→ **TASK TO COMPLETE**: Every line below that holds the string "field" should be copied out.

[Stored data]
○ ○ ○
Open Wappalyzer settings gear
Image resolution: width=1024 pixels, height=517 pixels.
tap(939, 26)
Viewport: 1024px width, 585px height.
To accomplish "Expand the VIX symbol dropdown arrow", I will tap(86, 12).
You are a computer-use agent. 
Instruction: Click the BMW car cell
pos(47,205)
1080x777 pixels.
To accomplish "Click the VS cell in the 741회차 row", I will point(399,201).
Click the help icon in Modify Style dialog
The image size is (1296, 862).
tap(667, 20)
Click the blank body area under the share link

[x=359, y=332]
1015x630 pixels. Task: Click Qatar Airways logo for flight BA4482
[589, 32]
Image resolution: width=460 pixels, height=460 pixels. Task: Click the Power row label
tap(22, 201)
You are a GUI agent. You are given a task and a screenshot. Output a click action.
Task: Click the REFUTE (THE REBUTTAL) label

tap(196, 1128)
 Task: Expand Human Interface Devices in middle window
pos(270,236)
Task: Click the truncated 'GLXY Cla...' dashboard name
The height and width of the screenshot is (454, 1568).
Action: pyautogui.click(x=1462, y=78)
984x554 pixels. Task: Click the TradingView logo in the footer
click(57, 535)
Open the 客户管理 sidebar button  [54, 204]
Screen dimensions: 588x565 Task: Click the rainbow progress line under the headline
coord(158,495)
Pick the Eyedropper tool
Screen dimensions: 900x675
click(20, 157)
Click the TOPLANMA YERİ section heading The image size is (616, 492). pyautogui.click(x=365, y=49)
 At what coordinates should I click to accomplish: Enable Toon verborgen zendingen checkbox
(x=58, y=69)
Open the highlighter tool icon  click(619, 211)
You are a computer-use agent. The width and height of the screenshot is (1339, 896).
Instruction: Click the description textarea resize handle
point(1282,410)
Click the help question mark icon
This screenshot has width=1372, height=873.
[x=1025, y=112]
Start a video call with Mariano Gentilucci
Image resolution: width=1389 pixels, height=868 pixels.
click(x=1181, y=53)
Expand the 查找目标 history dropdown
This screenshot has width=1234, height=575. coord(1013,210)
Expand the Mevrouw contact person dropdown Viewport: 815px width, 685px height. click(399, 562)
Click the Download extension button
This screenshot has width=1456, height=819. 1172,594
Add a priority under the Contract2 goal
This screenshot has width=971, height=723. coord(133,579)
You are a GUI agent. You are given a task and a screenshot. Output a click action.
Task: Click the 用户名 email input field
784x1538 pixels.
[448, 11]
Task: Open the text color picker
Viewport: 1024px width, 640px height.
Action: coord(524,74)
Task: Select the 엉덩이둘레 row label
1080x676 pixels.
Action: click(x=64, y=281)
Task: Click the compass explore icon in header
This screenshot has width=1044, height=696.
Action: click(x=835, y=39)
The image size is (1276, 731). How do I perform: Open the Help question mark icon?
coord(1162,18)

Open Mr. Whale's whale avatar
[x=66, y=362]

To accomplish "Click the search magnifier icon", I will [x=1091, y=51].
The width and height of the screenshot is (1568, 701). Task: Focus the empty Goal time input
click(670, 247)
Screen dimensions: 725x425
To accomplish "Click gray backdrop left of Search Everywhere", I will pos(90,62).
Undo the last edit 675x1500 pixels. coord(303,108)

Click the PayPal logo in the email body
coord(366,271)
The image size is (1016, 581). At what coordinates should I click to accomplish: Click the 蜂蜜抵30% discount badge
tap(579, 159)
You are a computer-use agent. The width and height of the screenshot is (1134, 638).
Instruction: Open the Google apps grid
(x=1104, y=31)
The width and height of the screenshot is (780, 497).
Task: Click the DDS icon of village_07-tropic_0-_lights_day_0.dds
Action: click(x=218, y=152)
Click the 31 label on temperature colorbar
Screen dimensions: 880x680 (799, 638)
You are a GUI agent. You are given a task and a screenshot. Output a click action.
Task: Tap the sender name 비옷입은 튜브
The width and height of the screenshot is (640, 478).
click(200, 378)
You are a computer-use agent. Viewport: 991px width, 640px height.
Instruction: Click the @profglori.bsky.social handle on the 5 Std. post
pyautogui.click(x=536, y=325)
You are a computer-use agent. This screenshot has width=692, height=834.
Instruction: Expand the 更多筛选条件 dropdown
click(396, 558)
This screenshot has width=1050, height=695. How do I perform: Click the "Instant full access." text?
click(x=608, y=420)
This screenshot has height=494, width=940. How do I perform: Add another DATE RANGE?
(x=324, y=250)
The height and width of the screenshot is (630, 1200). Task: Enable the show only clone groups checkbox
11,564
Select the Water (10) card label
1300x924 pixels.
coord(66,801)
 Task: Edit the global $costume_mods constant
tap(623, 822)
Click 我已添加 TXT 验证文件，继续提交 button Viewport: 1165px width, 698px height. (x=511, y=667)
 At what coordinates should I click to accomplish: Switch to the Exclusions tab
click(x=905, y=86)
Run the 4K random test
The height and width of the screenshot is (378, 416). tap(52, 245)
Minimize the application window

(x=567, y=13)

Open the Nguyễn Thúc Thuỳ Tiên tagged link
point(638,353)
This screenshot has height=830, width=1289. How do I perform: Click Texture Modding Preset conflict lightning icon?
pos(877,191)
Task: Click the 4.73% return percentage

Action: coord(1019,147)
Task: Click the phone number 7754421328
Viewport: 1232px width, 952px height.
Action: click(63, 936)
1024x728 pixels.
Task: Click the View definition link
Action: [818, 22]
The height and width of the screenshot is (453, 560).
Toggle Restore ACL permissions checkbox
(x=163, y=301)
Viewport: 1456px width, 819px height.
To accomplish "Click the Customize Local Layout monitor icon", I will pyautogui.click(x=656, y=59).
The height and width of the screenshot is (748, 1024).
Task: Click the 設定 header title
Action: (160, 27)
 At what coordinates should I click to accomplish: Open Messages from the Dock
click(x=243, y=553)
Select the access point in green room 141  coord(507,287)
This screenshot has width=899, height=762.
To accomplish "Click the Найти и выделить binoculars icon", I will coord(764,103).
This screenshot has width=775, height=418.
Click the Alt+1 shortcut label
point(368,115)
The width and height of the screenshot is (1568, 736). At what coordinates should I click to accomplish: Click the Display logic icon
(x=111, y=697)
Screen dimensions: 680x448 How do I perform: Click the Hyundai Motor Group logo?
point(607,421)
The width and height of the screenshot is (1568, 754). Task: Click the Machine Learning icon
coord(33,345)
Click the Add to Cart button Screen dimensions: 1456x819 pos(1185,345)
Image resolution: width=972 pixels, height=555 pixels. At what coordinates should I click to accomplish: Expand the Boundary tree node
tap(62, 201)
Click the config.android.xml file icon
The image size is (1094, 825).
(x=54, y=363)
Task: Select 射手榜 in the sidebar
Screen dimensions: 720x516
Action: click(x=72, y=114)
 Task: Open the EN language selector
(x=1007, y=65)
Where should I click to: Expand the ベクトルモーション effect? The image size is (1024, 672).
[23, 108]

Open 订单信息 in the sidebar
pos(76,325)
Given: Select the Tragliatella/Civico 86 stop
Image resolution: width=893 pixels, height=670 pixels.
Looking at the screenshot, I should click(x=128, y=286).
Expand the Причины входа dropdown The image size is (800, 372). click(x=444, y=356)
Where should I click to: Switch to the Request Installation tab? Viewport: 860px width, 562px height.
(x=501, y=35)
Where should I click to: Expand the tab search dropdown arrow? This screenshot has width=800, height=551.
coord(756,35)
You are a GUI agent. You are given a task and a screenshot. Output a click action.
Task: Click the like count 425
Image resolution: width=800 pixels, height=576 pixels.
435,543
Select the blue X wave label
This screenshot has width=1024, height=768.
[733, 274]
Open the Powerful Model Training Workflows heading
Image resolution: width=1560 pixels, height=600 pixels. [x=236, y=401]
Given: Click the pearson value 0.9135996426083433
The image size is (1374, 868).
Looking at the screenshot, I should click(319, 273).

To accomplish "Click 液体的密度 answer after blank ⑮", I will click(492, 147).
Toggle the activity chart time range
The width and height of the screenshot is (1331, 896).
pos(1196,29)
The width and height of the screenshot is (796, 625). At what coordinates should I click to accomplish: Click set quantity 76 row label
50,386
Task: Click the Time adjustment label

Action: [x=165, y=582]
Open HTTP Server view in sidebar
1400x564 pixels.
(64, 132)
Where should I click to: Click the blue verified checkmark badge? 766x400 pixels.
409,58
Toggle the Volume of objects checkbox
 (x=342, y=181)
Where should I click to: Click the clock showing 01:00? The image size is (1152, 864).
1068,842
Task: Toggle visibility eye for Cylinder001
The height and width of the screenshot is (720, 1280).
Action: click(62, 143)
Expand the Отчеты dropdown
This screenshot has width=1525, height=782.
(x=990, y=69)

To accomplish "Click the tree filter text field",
○ ○ ○
→ **FINISHED TASK**:
Task: Click the 用户名 email input field
To accomplish "Click the tree filter text field",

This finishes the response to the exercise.